More importantly, it has pushed me to reflect on my own teaching. If I want students to take accessibility seriously, I need to make sure it is consistently visible, assessed, and revisited, not just introduced once and hoped for. This research has been as much about developing my own practice as it has been about evaluating student learning, and it will continue to shape how I design briefs, critiques, and learning activities in future.

Bibliography

Bell, J. & Waters, S. (2018) Doing Your Research Project: A Guide for First-Time Researchers in Education and Social Science. 7th edn. Maidenhead: Open University Press.

Bryman, A. (2016) Social Research Methods. 5th edn. Oxford: Oxford University Press.

Cohen, L., Manion, L. & Morrison, K. (2018) Research Methods in Education. 8th edn. London: Routledge.

Creswell, J.W. & Plano Clark, V.L. (2018) Designing and Conducting Mixed Methods Research. 3rd edn.

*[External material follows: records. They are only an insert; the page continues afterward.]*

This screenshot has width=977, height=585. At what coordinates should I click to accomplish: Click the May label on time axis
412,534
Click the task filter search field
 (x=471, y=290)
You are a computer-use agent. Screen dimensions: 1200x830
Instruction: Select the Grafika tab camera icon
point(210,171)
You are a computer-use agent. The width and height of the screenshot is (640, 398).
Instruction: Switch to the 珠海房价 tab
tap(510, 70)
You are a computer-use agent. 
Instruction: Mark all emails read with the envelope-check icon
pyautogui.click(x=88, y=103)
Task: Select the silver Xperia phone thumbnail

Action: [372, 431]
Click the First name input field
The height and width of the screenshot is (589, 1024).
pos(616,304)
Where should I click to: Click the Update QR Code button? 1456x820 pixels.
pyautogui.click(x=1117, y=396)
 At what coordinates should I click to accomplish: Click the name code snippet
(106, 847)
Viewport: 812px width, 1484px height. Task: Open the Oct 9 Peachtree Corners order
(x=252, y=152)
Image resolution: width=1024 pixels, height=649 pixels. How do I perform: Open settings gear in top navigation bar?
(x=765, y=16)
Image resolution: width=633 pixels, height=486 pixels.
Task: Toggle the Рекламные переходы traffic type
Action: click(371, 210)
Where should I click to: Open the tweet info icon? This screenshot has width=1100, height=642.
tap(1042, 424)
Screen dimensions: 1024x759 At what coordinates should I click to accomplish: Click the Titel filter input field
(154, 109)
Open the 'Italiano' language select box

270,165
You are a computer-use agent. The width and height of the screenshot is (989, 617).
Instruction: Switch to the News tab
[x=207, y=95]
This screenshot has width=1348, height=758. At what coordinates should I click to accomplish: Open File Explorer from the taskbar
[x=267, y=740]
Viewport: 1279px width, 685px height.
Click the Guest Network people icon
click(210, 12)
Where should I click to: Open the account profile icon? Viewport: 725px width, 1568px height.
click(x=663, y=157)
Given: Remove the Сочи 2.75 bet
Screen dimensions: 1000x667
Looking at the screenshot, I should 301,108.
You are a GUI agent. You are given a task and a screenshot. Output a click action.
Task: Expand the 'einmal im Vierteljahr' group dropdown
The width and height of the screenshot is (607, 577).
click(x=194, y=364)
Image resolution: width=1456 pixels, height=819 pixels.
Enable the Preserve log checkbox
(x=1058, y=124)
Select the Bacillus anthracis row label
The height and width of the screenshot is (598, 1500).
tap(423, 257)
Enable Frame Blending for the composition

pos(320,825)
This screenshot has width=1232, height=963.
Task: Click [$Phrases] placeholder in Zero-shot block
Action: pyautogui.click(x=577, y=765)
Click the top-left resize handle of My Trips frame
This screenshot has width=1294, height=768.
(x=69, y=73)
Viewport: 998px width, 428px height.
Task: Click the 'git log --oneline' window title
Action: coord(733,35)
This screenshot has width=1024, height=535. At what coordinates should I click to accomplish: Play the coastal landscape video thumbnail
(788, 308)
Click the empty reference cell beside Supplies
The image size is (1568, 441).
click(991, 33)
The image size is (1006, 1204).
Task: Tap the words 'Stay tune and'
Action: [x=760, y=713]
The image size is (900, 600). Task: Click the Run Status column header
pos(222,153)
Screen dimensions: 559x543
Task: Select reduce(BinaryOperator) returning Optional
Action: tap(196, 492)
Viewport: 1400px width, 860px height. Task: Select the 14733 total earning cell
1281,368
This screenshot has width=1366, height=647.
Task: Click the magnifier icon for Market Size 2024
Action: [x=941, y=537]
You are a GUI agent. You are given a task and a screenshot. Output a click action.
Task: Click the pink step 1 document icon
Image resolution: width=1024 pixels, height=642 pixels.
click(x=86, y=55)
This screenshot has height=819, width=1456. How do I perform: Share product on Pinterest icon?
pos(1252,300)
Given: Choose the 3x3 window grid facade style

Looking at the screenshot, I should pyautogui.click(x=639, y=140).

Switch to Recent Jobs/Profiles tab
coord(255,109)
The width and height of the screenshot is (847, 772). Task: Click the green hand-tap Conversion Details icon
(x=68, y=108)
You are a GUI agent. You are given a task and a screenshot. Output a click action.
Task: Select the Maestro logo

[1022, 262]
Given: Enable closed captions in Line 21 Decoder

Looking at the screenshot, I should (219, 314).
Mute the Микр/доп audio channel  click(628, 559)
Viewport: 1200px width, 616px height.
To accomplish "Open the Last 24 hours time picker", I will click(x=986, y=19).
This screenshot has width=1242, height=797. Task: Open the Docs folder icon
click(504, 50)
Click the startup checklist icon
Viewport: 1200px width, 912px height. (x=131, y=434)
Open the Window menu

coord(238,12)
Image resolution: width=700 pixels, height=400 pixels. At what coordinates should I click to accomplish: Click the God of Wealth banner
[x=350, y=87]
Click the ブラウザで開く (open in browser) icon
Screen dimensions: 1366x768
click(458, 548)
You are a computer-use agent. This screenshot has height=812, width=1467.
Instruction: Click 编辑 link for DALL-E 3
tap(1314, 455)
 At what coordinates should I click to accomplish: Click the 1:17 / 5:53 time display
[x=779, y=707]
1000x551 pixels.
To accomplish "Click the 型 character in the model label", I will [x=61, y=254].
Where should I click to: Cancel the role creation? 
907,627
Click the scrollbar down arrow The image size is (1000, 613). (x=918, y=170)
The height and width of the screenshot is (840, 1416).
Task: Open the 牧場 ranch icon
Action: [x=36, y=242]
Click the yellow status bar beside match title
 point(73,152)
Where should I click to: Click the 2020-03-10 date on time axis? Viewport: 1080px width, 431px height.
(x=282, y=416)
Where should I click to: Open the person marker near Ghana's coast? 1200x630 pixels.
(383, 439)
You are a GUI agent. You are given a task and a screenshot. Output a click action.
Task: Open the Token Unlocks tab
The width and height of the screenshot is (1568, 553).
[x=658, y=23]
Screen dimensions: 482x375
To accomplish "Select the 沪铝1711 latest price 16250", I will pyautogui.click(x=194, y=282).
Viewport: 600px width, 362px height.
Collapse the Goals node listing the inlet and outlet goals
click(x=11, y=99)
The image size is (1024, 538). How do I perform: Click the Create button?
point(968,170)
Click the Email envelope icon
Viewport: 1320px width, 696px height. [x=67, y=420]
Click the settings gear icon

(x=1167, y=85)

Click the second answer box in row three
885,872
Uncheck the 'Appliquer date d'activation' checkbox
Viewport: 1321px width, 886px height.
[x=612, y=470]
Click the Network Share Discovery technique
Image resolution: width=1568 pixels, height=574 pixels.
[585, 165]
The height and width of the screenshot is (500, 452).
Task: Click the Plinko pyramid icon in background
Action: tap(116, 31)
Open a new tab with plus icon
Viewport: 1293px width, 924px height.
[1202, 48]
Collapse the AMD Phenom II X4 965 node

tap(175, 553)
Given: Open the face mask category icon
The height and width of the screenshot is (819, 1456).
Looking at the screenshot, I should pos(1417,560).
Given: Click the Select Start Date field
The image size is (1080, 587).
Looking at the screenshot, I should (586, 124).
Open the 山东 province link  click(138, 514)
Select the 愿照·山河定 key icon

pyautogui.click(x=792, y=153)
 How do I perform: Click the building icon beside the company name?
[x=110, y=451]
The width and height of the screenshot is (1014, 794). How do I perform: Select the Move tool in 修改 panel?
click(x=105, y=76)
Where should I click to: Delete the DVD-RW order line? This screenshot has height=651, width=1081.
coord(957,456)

London: SAGE.

Denzin, N.K. & Lincoln, Y.S. (2018) The SAGE Handbook of Qualitative Research. 5th edn. London: SAGE.

Gray, C. & Malins, J. (2004) Visualizing Research: A Guide to the Research Process in Art and Design. Aldershot: Ashgate.

Kolb, D.A. (1984) Experiential Learning: Experience as the Source of Learning and Development. Englewood Cliffs, NJ: Prentice Hall.

Orr, S. & Shreeve, A. (2018) Art and Design Pedagogy in Higher Education: Knowledge, Values and Ambiguity in the Creative Curriculum. 2nd edn. London: Routledge.